▸ **Prompt**
Would you reproduce every line of the material exactly?

===== Material supplied =====

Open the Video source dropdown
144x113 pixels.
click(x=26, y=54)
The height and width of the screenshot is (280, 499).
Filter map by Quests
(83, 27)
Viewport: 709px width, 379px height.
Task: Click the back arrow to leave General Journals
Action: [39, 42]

=====

▸ **The completed task**
Open the Video source dropdown
144x113 pixels.
click(x=26, y=54)
The height and width of the screenshot is (280, 499).
Filter map by Quests
(83, 27)
Viewport: 709px width, 379px height.
Task: Click the back arrow to leave General Journals
Action: [39, 42]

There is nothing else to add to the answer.